Paragraph 1- If the stolen item was in the thief’s possession and the value appreciated on its own, such as where the sheep was pregnant when it was stolen and now gave birth or was unshorn when stolen and he now sheared the animal, the thief would pay for the animal, its shearings and its children. If the animal gave birth or was shorn after the owner gave up hope, the thief would pay the value of the animal at the time it was stolen. If the thief incurred expenses and the item appreciated, such as where he fattened the animal, the appreciation would belong to the thief, even if it was before the owner gave up hope. When the thief returns the item to the owner, he would collect the appreciation from the owner. There are those who say that even appreciation on its own would belong to the thief, even if it was before the owner gave up hope.
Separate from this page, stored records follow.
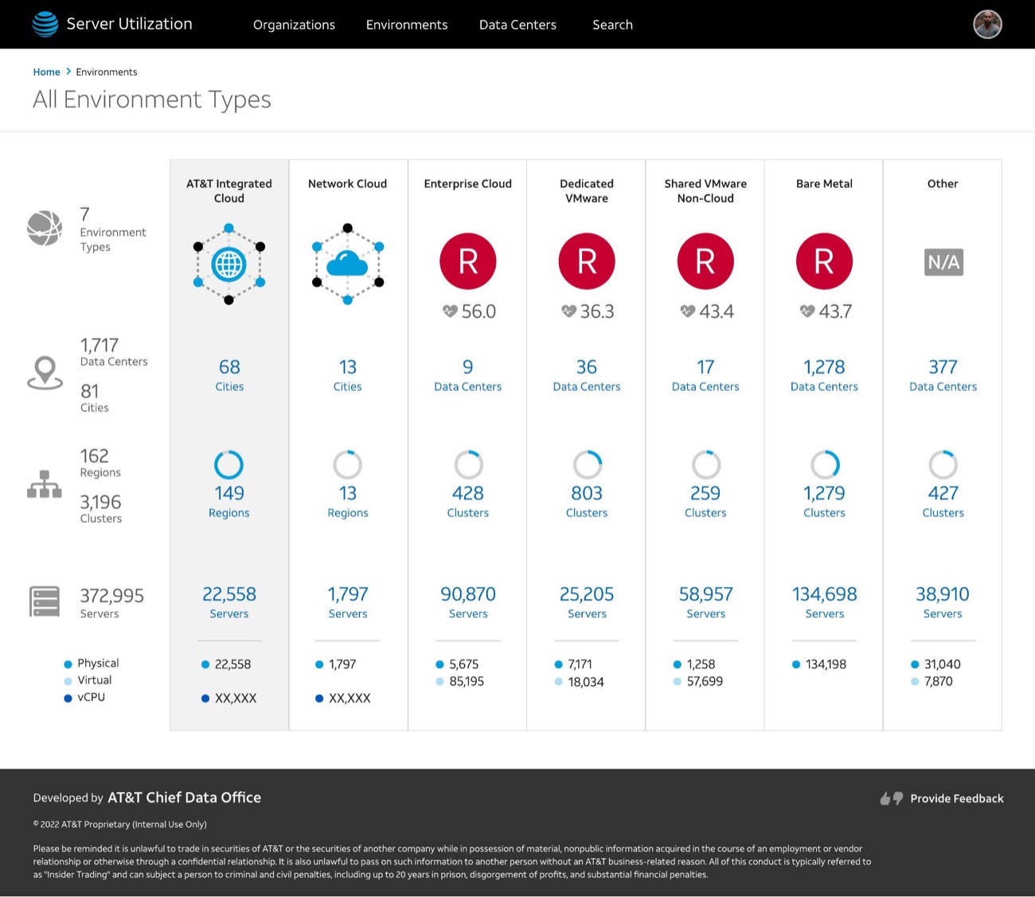Click the map pin Data Centers icon
The height and width of the screenshot is (897, 1035).
[45, 373]
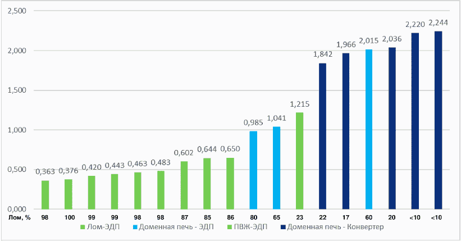Select the green bar labeled 1,215
461x241 pixels.
(x=299, y=161)
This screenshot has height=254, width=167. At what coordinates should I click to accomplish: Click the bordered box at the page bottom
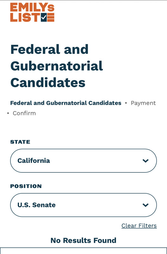pyautogui.click(x=83, y=251)
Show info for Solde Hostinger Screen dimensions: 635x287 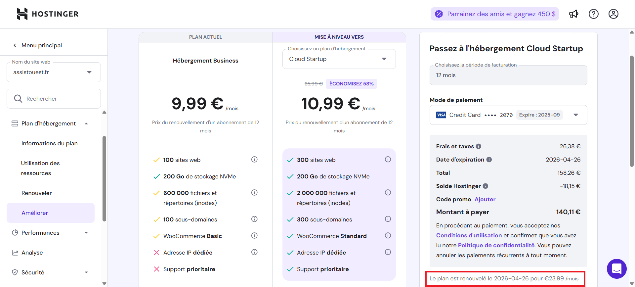point(485,186)
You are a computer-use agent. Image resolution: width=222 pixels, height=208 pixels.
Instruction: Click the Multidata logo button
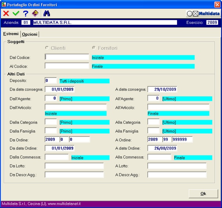tap(203, 14)
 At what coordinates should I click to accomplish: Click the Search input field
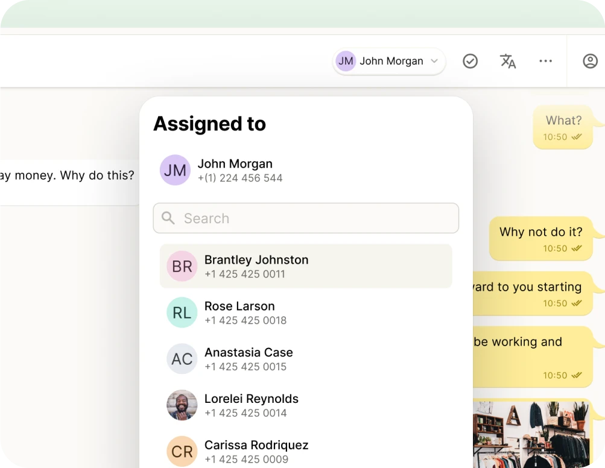pos(314,218)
All the more so in a case where he stole a sheep, who conceived while in the thief’s possession would the appreciation belong to the thief, even if the owners made a claim before it gave birth because he stole the animal while it had nothing inside it.

Paragraph 2- If the actual stolen item was still in the thief’s possession and did not change, it would revert back to the owner, regardless of whether he gave up or not, except that if he gave up hope, the appreciation would go to thief, as was discussed. If the item changed while in the thief’s possession, he would acquire the item and its appreciation, even if it was before the owner gave up hope. He would only pay the value of the item. The specifics of this law is discussed in Siman 362.

Paragraph 3- If one stole an animal, vessel or anything similar, and at the time of the theft it was worth four and now at the time of the litigation it is worth two, the thief must pay the principle as it was worth at the time of the theft. If it was worth two at the time of the theft and now at the time of the litigation it is worth four, and the thief had sold or slaughtered the animal or broke or misplaced the vessel, he would pay the value at the time of litigation. If the animal died or the vessel was misplaced on its own, he would pay the value at the time of the theft.

Paragraph 4- If one stole a weak animal and fattened it, or a fat animal and weakened it, he would pay the value of the animal at the time of the theft. This that one who stole a weak animal and fattened it pays the value at the time of the theft is only where the thief incurred expenses. If the animal fattened on its own it is as if it went up in value. If the thief slaughtered the animal he would pay the value of the animal at the time of litigation.

Paragraph 5- If one stole a vessel and broke it or caused a decrease in value, or it broke or decreased in value on its own, we would not tell him to give the broken pieces to the owner and pay the difference. Rather, the thief would keep the broken pieces and give the owner a complete vessel or its value. This is only where the thief has money. If he does not have money, however, the broken pieces are no worse than other movable items. If the owner wants to take the broken pieces and be paid the difference, we would listen to him.

Paragraph 6- If one stole or robbed and the owner did not give up hope, neither the thief, robber or owner can consecrate the item, even if the owner has witnesses to the theft or robbery who are able to have the item removed in court. When is this true? In the case of movable items. With respect to real property, however, if the owner has witnesses who can remove the property in court, the owner is able to consecrate it.